* [Provided text]
-- BEGIN --
Ingredients and Substitutions
One of the greatest things about this Italian pasta salad is its versatility. You can easily adjust many of the ingredients to suit your preferences or your pantry.
- Pasta - I like to use tricolor rotini. The shape of the rotini is great for holding lots of delicious dressing, and the color is just pretty. Other great options include bowtie pasta or cavatappi
- Vegetables - For this pasta salad I use cucumbers, cherry tomatoes, red onion, and red bell pepper. You can easily use other raw vegetables such as broccoli, olives, carrots, or spinach. Just be sure to cut the vegetables into small, bite-sized pieces.
- Cheese - This recipe uses both fresh mozzarella pearls and freshly grated parmesan. Good swaps would be feta cheese, cubed pepper jack, or no cheese at all for a vegan pasta salad.
- Dressing - I used a homemade zesty Italian dressing but you can also use bottled dressing. Since most of the flavor in a pasta salad comes from the dressing, be sure to pick a dressing that you really like.
See the recipe card for quantities.
-- END --
* [Raw data]
-- BEGIN --
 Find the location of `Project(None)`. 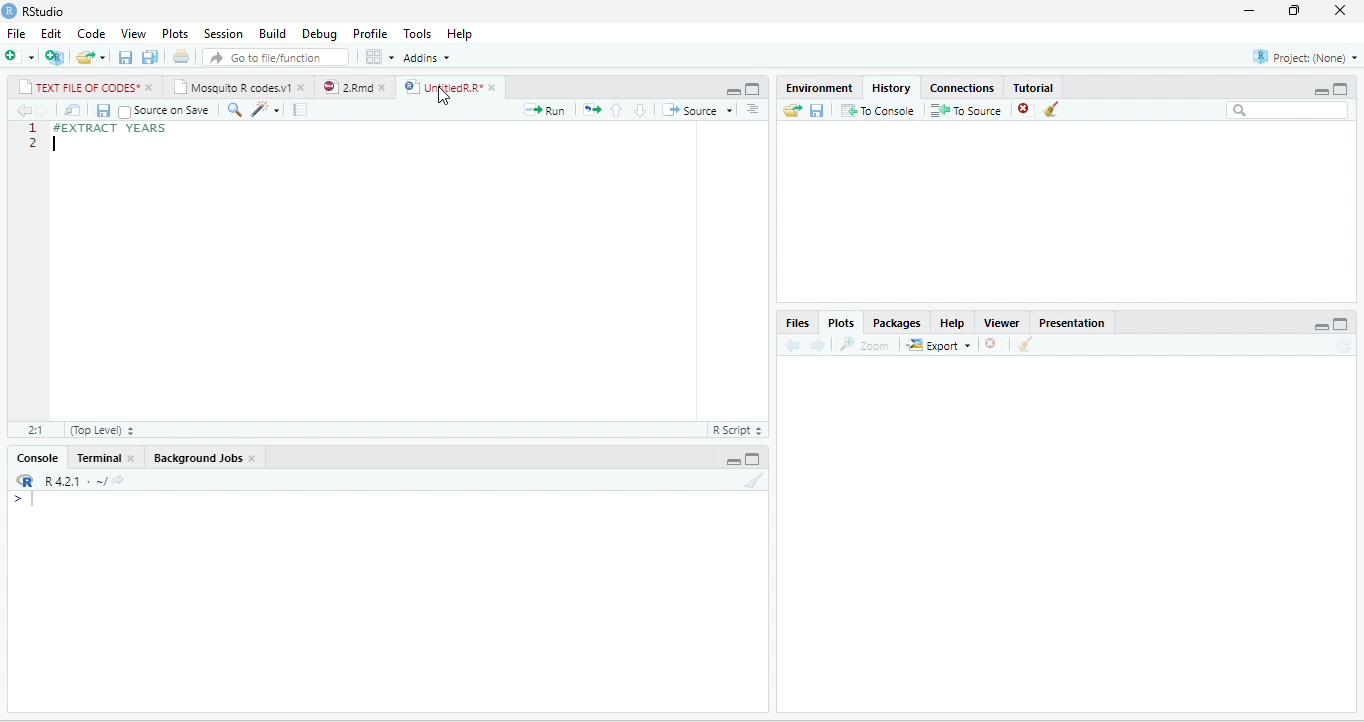

Project(None) is located at coordinates (1305, 57).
-- END --
* [Written tasks]
1 - In the pasta salad section, why should you pick a dressing you really like?
2 - How would you say this sentence from the pasta salad section in Spanish: "Since most of the flavor in a pasta salad comes from the dressing, be sure to pick a dressing that you really like."
3 - Could you resume the pasta salad section from the point where it stops?

* [Responses by task]
1 - Most of the flavor in a pasta salad comes from the dressing, so the dressing you choose largely determines how the salad tastes.

2 - Como la mayor parte del sabor de una ensalada de pasta proviene del aderezo, asegúrate de elegir un aderezo que realmente te guste.

3 -
To get started, bring a large pot of salted water to a boil and cook the pasta according to the package directions. Be careful not to overcook it. When the pasta is done cooking, drain and lightly rinse it under cool running water.
While the pasta cooks, prepare the dressing by whisking together all of the dressing ingredients.
Place the pasta in a large bowl. Add half of the dressing and then place the bowl in the fridge while you prepare the vegetables, or until the pasta is no longer warm.
Tip: Adding dressing while the pasta is still warm, allows the pasta to absorb more flavor from the dressing as it cools.
Once the pasta has cooled down, remove it from the fridge and stir in the sliced vegetables and mozzarella pearls.
Pour the remaining dressing over the pasta and vegetables and lightly stir.
Top the pasta salad with freshly grated parmesan cheese if desired and enjoy!
For more tips on making the perfect pasta salad be sure to check out this article that outlines some common problems.
How to store leftovers
Store this pasta salad covered, in the fridge for up to five days. Before serving from the fridge, be sure to give the salad a gentle stir so that any dressing that has settled onto the bottom will be redispersed.
In addition to the ingredient substitutions that I listed above, there are several other ways to change up this recipe. Here are a few of my favorites:
- Pesto pasta salad - Swap the dressing for pesto for a delicious twist.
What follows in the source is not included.